## 演習の課題
A – 二分心説についての本文から、「まずジェインズ氏の二分心説について簡単に振り返ってみよう。」で始まり「ような「意識」や「意識する私」は存在しなかった、とする。」まで続く部分を、一字も変えずに書き写してください。
B – 二分心説についての本文によると、ジェインズ氏は<二分心>を何の一形態だと書いていますか。

## 提示された本文
* * * * * * * * *

まずジェインズ氏の二分心説について簡単に振り返ってみよう。

ジェインズ氏は、かつて私たち人間の「心」「命令を下す「神」と呼ばれる部分と、それに従う「人間」と呼ばれる部分に二分されていた」と考える。

二分心の神の声は、訓戒する声、何をなすことが正しく、何をなすことが正しくないかをはっきり区別して教える声である

ジェインズ氏によれば、二分心時代の人は、変化する状況環境の中で何を為すべきかを神の声に「命じられ」ていたという。そしてそこには今日の私たちが考えるような「意識」や「意識する私」は存在しなかった、とする。

訓戒する声の始まりは、ある一人の人が他の人々の間に生まれ成長する過程で、周囲の他者たちが喋る様子を見聞きすることにある。

一人の人にとって、部族の大人や長老たちが訓戒する声を聴き、記憶したものが頭の中で「幻聴」となって繰り返し響く

仮に一緒に暮らす複数の人が、みんないつもある程度同じような「神の声」の幻聴を聞いている部族、グループでは、特別な苦労もなく、みんながみんな、同じ状況で同じ命じる言葉を幻聴し、そして同じような行動をまとまってとることができる、とジェインズ氏は推定する

ジェインズ氏は「<二分心>とは社会統制の一形態」であると書く(『神々の沈黙』p.156)。

二分心による社会統制が特に発展したのが、古代の都市文明である。都市の神殿に集まった多数の人が、何らかの儀式的なしつらえの中で、みんなで同時に同じ幻聴を聞くことができる時、古代都市とその周囲の耕地は先祖伝来の姿で美しくメンテナンスされ維持されたことだろう。

<二分心>の時代には、社会の厳格なヒエラルキーや地理的に境界を定められた居住区域、ジッグラト、神殿、像、住民に共通の生い立ちなどが全て相まって、様々な人が耳にする<二分心>の声は安定したヒエラルキーにまとめあげられていた。誰の<二分心>の声が正しいかは、このヒエラルキーによって直ちに決定され(た)」(『神々の沈黙』P.366)

* * * * * * * * *

## 提供された記録
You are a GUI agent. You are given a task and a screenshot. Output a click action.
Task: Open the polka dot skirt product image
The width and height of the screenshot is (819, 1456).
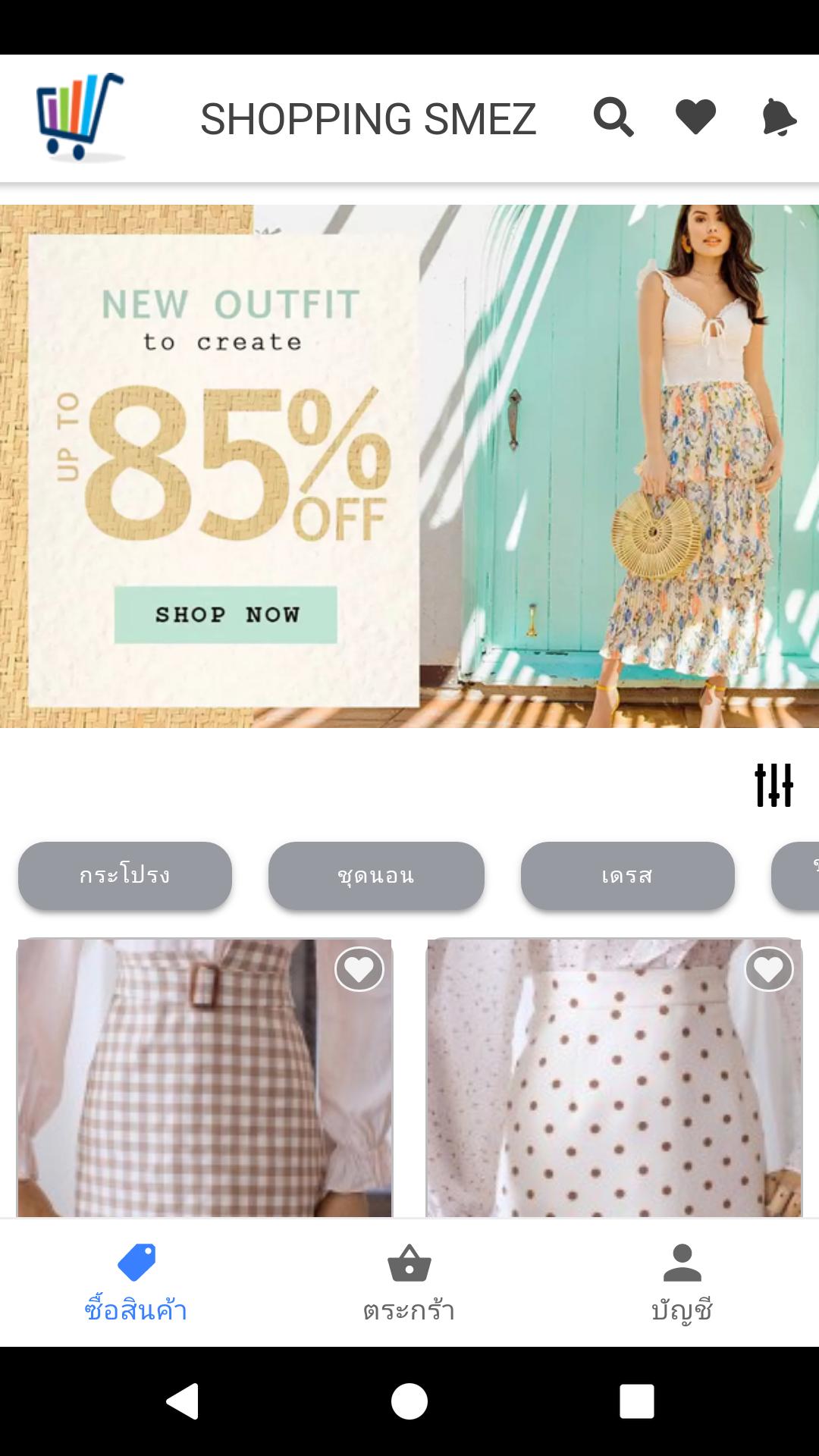pos(614,1078)
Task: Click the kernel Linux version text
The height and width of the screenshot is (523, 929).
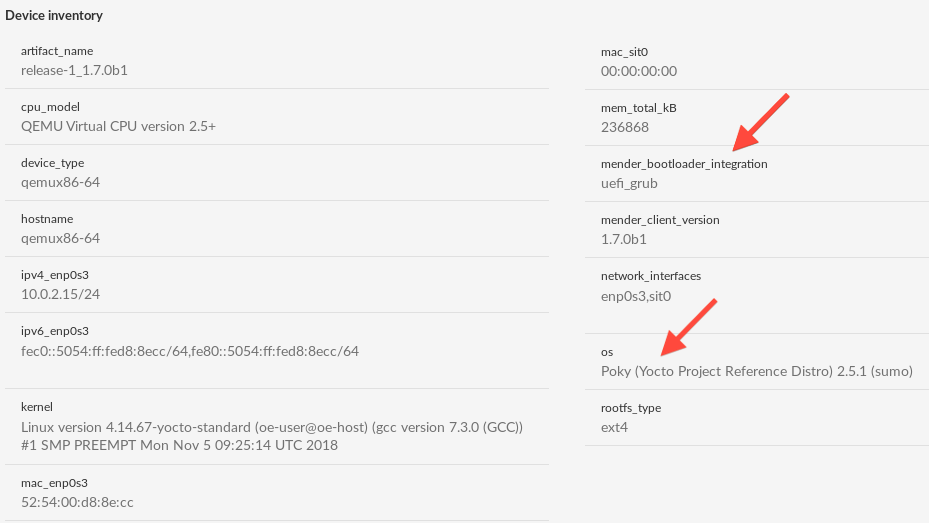Action: (272, 436)
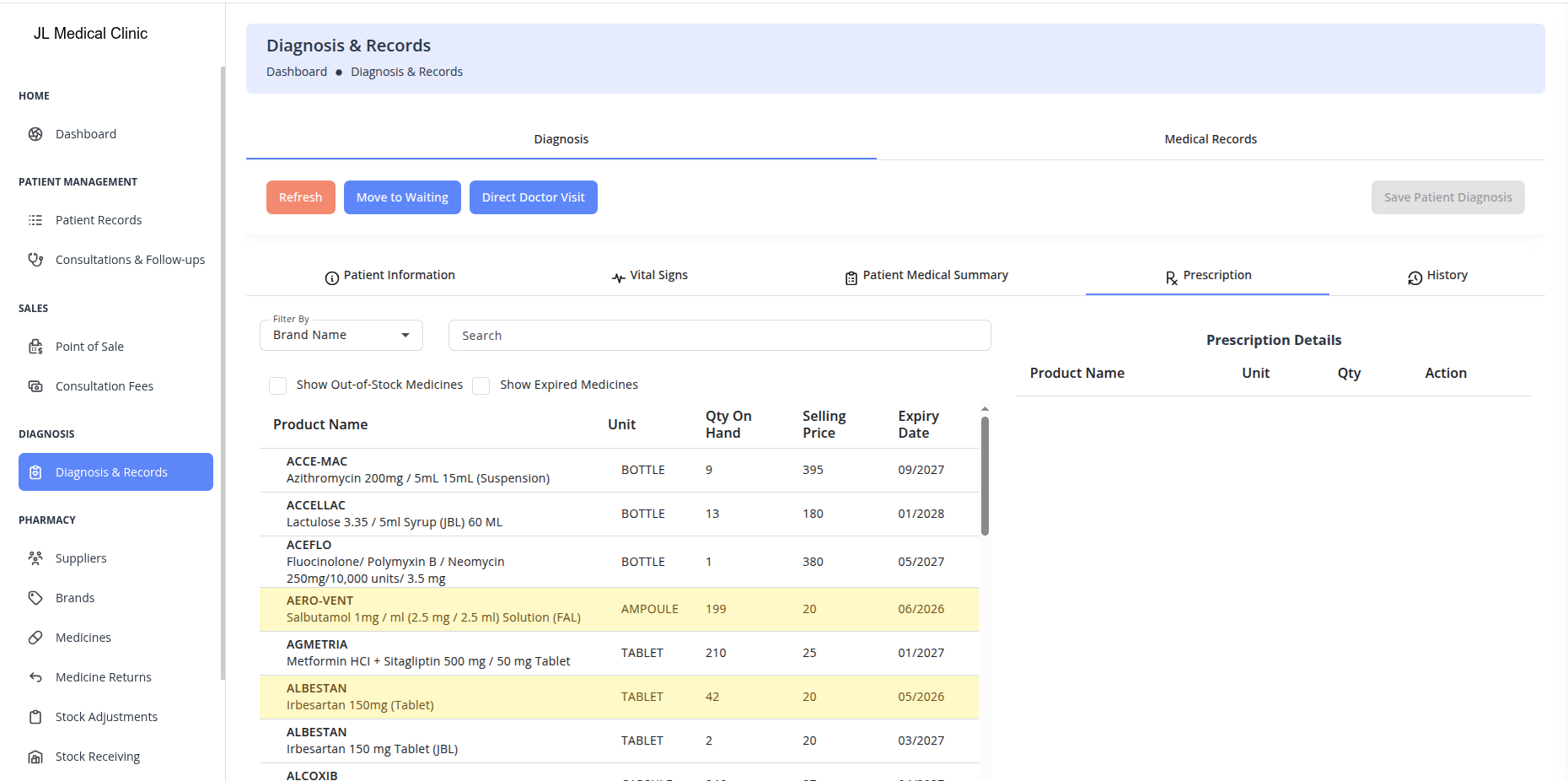This screenshot has width=1568, height=781.
Task: Click the Move to Waiting button
Action: (402, 197)
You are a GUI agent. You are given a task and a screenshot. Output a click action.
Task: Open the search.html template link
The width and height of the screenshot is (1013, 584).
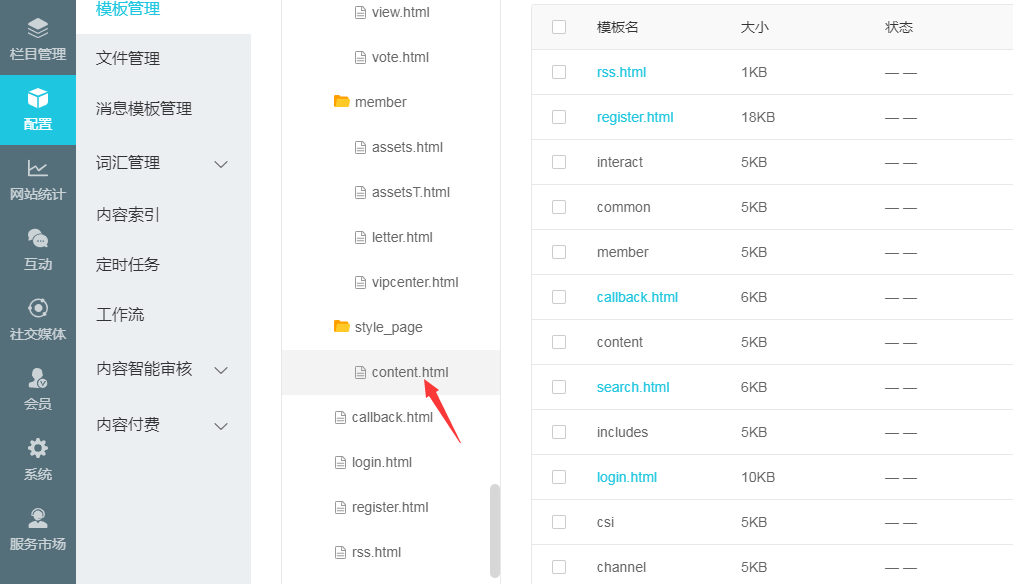(633, 387)
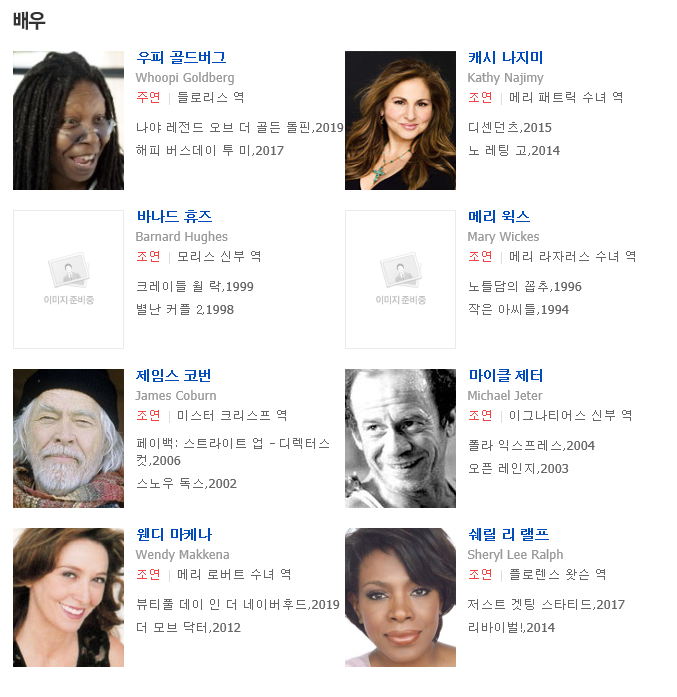Go to 제임스 코번 actor page

tap(173, 376)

* * * * * * * * *

## 課題の解答
A –
まずジェインズ氏の二分心説について簡単に振り返ってみよう。

ジェインズ氏は、かつて私たち人間の「心」「命令を下す「神」と呼ばれる部分と、それに従う「人間」と呼ばれる部分に二分されていた」と考える。

二分心の神の声は、訓戒する声、何をなすことが正しく、何をなすことが正しくないかをはっきり区別して教える声である

ジェインズ氏によれば、二分心時代の人は、変化する状況環境の中で何を為すべきかを神の声に「命じられ」ていたという。そしてそこには今日の私たちが考えるような「意識」や「意識する私」は存在しなかった、とする。

B – 社会統制の一形態です。